1.3.23 – Orthopedic doctor for ankle pain

  • Met to discuss ankle pain.  I requested this appointment.  Took x-rays.  I discovered that he had a diagnosis of “Flat feet” (Pes planus) ONLY by looking at the doctor’s notes in MyChart.  They never actually told this to me in person.  He started Physical Therapy 2x/a week.  This has been crucial to the stretching and development of his calf muscles, and the tendons and muscles that hold the foot together. He is still doing physical therapy every week.

1.30.23 – Genetics doctor – 

  • mentioned we should see the doctors at Children’s in Colorado.  

3.28.23 – Started working with an adult Endocrinologist.  

  • I researched and found this doctor. I requested this appointment.  This doctor monitored his hormones.  (We see him every 6 months)

7.2023 – Dermatologist

  • I requested this appointment.  
  • Testosterone can cause acne, which was becoming a problem for my son.  We started with a retinol face wash routine, which didn’t help.

9.14.23 Eventually we started Accutane (Isotretinoin) which helped!  

  • This medication can affect blood work results.  We see this Dermatologist 1 time per month for now.

9.14.23 – Saw our Endocrinologist again.

  • I noticed some mild gynecomastia, which was new for my son.  
  • Some of the Testosterone in the body is converted into Estrogen by an enzyme called Aromatase.  
  • We started an Aromatase inhibitor.  These have no side effects and stop the Testosterone from being converted into Estrogen.

10.11.23 – Orthopedics (Spine specialist again) 

  • I requested this appointment.  My son was having some upper back pain so I requested to get his spine checked again a year after the first visit to see if there have been any changes.  There is the smallest curve there, but it was there the first time, and the doctor said everything looked good and his bone density looked good.  He noted that the Testosterone had fused some of his growth plates as well. 

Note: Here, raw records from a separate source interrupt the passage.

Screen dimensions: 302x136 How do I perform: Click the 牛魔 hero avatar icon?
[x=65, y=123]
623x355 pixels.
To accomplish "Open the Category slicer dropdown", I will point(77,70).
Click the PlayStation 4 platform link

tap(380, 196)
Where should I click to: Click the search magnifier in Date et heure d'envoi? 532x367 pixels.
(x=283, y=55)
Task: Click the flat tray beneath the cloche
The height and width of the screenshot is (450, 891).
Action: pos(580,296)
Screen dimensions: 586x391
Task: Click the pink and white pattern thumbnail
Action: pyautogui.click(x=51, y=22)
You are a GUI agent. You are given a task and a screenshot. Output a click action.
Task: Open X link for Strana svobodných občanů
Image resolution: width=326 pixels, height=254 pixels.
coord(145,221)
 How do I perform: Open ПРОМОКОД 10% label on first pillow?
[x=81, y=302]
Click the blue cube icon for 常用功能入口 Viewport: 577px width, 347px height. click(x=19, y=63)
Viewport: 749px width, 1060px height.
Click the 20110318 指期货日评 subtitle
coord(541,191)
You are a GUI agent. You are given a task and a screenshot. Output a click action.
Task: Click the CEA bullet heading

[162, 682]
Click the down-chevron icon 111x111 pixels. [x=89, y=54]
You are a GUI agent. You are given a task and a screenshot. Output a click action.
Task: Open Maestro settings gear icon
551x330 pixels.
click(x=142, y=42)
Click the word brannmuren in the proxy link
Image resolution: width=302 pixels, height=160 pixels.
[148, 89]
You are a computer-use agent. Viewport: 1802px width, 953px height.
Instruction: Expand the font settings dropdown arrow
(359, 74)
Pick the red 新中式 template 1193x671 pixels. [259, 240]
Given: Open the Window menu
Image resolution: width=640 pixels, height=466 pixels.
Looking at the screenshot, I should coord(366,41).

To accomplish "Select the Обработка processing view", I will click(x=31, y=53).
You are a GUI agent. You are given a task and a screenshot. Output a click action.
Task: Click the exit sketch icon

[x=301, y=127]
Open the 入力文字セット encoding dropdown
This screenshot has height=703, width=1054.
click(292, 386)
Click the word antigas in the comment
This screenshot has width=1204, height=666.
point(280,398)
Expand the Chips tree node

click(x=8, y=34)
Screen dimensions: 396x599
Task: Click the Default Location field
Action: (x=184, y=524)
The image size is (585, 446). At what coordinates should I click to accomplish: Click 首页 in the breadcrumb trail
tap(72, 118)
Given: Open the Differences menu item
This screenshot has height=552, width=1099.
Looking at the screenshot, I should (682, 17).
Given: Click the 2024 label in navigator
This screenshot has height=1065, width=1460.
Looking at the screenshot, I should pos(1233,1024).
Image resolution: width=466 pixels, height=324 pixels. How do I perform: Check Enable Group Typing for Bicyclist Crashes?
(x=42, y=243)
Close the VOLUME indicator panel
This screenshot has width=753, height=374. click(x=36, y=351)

10.14.23 – Blood Work request. 

  • I requested this test.  Since Accutane (Isotretinoin) can cause liver and lipid issues, we recently looked at his cholesterol, and my son’s triglycerides and LDL were high.  
  • Since KS men have an increased chance of having Diabetes or metabolic syndrome, I realized we needed to test his Hemoglobin A1C (HbA1c) to test for pre-diabetes.  The article Linked here. I requested this test as well. 
  • This is a blood test that shows the average blood sugar level over the last few months.     His turned up normal (yay!)

10.30.23   Stem Cell Research doctor….. 

  • I hunted down the Doctor who ran the research for this article (LINK HERE) for stem cell work for fertility in KS men with negative microTESE results. We met with him at the end of October and two things came out of this.  
  • #1.  When he is 18 years old, we should try Natesto instead of subQ Testosterone.  Here’s the main reason why…. Natesto (a nasal testosterone gel) doesn’t suppress the work of the testes.  If you take injections, the testes stop making Testosterone and go dormant.  He made an analogy to not driving a car for a year.  It isn’t good for the car.  Natesto keeps your testes active for future work for fertility.
  • #2.  My son might very well be able to have children later.  He said that when he has a partner and is interested, to contacts him.  Who knows where the research will be in 10-20 years?